Our HE solution for the chi-square test is faster than the state-of-the-art MPC approach of Cho et al. (6) extrapolated to 100,000 individuals and 500,000 SNPs: 5.6 h (for HE) vs. 37 h (for MPC association tests only, without quality control or population stratification analysis; Phase 3 in figure 2a of ref. 6) or 193 h (for full MPC). The accuracy of both solutions is similar. Our LRA solution has a run time of 234 h for this scenario, while the previously published MPC approach “did not yield a practical runtime for a genome-wide application of logistic regression.” Both of our solutions are fully noninteractive, produce valid odds ratios in the analyses of real data, and natively parallelize over the number of SNPs, enabling their execution in distributed computing cloud environments. Although we did not implement it here, a hybrid approach where all SNPs are evaluated with the chi-square test and then the 5% most significant SNPs are retested by the LRA could also be used to achieve the same accuracy as LRA for significant associations, requiring only 17 h (excluding ciphertext repacking overhead, which would be relatively small).

Our approach has several limitations and areas of future work. First, unlike previous work (6), our model assumes that encrypted data have been fully processed and does not perform additional quality control or genetic ancestry inference, although such methods can be easily applied preencryption. In particular, Chen et al. (10) showed that fine-scale genetic ancestry is much more accurately inferred by projection from external population reference data than by principal component analysis directly on the target samples and leads to more effective correction for population stratification. High-quality population reference data are available for all major populations, and the preencryption data can be easily projected using these references to compute ancestry covariates [requiring a simple matrix–vector product, as, for example, implemented in the PLINK score function (11)]. Second, while the chi-square test requires no parameter tuning, the LRA relies on a learning rate parameter (see Materials and Methods) that may differ by study depending on size and relationship of covariates. This can be circumvented by tuning the parameter on subsets of the data in the clear, or by comparing to parameter-free solutions such as the chi-square or linear regression results, at the cost of some additional computation. Third, our approach does not prevent the HE Compute Cloud from colluding with the GWAS coordinator to decrypt the original data, which is also true for existing MPC solutions. This problem can be addressed by adding a secret sharing protocol or using a variant of threshold HE (12) described in the next paragraph.

Extensions to a multiparty scenario are possible using threshold HE (12), a protocol where many parties cooperatively generate a common public key using their individual secret keys (“secret shares”). In this setting, the joint secret key corresponding to the common public key is never seen by any party. In GWASs, the same genotypes and phenotypes can be transmitted from multiple participants and then combined together, or genotypes and phenotypes can be separately transmitted for the same individuals from different participants and then joined together. This extension does not add substantial computation overhead to our single-party HE solution (the computation itself is performed the same way). Our work here is thus a step toward enabling analyses of sensitive phenotypes that cannot be shared between groups/institutions and individual patient participation in research studies without risk to genomic privacy.

Many of our HE improvements are general-purpose and can be applied to other application domains where similar large-scale association and regression tools are used, including phenome-wide association studies from electronic medical record data (13), discovery of predictors of treatment response in clinical trials (14), and correlative studies of multimodal data such as expression/microbiome activity (15). The tests developed here can also be extended to richer machine learning models, including decision and gradient boosted trees.

**Information given**.
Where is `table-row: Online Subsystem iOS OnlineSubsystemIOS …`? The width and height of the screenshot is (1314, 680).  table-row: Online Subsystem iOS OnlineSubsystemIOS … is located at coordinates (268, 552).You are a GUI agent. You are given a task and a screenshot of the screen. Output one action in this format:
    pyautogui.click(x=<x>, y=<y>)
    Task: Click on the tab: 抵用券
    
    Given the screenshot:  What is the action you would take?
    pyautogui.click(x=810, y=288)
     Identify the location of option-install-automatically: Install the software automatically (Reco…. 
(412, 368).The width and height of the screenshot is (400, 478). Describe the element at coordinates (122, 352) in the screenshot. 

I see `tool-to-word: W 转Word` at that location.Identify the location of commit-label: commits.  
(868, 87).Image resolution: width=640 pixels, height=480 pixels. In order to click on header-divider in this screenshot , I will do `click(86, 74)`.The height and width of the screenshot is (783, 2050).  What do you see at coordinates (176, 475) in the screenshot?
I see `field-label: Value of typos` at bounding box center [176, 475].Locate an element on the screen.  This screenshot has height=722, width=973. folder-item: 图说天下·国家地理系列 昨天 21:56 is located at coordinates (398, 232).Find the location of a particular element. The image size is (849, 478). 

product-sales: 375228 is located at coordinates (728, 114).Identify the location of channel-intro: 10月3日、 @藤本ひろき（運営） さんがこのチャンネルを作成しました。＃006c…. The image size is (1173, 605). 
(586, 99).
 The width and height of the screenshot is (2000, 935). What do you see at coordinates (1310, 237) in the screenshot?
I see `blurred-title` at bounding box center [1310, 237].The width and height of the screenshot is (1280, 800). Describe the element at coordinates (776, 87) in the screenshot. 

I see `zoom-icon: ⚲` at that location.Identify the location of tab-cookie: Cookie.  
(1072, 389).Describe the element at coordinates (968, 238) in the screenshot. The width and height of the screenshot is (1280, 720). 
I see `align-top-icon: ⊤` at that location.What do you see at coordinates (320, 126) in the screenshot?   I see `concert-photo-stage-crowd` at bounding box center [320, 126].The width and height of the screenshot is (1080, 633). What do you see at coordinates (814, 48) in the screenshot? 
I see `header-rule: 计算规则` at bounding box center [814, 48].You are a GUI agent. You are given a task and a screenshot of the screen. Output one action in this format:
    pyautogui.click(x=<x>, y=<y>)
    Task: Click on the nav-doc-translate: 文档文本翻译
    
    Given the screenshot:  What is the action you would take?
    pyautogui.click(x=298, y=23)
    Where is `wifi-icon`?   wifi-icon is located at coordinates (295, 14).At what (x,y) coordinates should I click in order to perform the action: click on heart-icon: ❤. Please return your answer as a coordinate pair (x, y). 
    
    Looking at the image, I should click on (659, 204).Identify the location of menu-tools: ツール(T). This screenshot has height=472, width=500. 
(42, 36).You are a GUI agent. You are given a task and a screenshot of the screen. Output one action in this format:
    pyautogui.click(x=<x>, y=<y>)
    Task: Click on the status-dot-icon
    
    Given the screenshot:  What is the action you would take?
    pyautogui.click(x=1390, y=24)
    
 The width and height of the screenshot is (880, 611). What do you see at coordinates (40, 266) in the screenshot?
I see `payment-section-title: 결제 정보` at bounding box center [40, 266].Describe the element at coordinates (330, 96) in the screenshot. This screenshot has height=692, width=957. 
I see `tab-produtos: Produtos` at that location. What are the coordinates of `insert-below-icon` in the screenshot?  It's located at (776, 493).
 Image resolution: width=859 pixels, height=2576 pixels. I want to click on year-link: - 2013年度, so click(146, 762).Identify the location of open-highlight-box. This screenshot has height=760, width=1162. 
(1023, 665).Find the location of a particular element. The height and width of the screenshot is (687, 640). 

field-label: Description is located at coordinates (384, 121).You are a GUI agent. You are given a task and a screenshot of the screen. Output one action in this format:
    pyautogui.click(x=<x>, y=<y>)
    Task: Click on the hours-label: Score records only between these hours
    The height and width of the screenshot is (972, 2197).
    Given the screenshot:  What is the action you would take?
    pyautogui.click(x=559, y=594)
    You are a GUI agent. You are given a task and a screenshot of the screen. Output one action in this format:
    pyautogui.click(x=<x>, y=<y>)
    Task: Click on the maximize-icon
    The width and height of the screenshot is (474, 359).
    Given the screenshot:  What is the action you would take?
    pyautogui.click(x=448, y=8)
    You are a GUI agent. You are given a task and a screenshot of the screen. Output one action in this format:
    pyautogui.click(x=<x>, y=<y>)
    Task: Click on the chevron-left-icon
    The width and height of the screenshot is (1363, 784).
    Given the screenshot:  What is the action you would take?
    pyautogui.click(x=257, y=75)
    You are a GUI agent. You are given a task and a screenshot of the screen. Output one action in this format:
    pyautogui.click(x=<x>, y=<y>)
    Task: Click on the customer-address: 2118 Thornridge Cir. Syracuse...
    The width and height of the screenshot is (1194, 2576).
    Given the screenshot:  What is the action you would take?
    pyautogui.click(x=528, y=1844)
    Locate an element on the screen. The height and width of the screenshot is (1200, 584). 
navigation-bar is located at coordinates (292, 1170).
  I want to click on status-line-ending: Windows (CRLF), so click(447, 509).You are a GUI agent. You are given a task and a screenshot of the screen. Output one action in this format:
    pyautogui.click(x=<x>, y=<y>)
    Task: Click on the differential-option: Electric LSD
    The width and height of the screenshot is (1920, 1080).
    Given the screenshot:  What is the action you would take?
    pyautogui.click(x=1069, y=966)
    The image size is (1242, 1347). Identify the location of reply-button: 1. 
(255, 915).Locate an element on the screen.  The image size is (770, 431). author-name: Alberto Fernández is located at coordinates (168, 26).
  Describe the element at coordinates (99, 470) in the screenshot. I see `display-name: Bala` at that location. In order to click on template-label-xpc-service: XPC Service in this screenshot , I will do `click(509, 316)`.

**Aim of the task**. Reproduce the text on homomorphic encryption starting at "Many of our" and ending at "gradient boosted trees.", renaming "electronic medical record data" as "electronic health record data" throughout that portion. The data above are separate material, unrelated to the text on homomorphic encryption.

**Response to this exercise**.
Many of our HE improvements are general-purpose and can be applied to other application domains where similar large-scale association and regression tools are used, including phenome-wide association studies from electronic health record data (13), discovery of predictors of treatment response in clinical trials (14), and correlative studies of multimodal data such as expression/microbiome activity (15). The tests developed here can also be extended to richer machine learning models, including decision and gradient boosted trees.